» AUSGANGSTEXT
'''

„Via Lluire“ – „Freier Weg“ – heisst das Spektakel mit dem heute Hunderttausende die „Diada“, den Nationalfeiertag Kataloniens, zelebrieren werden. Sie wollen sich auf einer sechsspurigen Hauptverkehrsadern Barcelonas aufstellen. Auf der Mittelspur wird ein riesiger Pfeil auf das Parlament der nordostspanischen Region zu eilen. „Es ist die endgültige, die letzte Diada für ein neues Land“, heisst es im Aufruf der Bürgerbewegung Katalanische Nationalversammlung (ANC).
Die heutige Diada ist der Startschuss zu den „wichtigsten Wahlen, die Katalonien je sah“, den vorgezogenen regionalen Parlamentswahlen am 27. September. Auf Drängen der ANC werden die beiden größten nationalistischen Parteien, die konservative Demokratische Konvergenz Kataloniens (CDC) und die Republikanische Linke Kataloniens (ERC), auf einer gemeinsamen Liste antreten. Einziger Programmpunkt: Die Unabhängigkeit.
Sollte die Liste mit dem Namen „Gemeinsam für das Ja“, an der namhafte Künstler, Intellektuelle sowie Vertreter verschiedner Bürgerinitiativen teilnehmen, die absolute Mehrheit erzielen, soll eine neue Regierung als bald als möglich die Loslösung von Spanien einleiten.

'''

» AUSZÜGE DER DATENSÄTZE
'''

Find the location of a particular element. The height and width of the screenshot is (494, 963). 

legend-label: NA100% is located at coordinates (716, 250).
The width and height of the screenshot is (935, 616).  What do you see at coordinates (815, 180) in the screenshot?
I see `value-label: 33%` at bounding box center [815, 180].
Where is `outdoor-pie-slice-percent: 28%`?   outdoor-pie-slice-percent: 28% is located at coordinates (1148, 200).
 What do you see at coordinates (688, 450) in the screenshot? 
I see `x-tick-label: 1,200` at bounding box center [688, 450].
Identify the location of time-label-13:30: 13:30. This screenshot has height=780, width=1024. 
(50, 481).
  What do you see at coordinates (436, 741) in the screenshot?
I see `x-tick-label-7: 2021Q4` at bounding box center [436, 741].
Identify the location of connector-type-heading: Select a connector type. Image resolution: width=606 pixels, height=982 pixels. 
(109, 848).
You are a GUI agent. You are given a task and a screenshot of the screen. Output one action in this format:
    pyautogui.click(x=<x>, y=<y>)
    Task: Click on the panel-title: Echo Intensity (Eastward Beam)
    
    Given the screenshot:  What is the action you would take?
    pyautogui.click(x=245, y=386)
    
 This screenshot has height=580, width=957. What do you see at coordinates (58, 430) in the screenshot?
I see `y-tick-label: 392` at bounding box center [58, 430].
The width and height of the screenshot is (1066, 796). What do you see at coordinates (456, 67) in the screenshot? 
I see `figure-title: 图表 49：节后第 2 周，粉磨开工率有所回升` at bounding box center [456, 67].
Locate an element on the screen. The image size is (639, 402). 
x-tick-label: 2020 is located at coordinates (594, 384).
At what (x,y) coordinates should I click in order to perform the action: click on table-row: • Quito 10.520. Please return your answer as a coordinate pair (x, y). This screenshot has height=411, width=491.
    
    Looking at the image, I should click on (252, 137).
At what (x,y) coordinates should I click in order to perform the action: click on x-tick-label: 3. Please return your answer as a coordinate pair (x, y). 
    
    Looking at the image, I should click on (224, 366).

'''

Wann finden laut dem Text über die Diada die vorgezogenen regionalen Parlamentswahlen in Katalonien statt?

Am 27. September.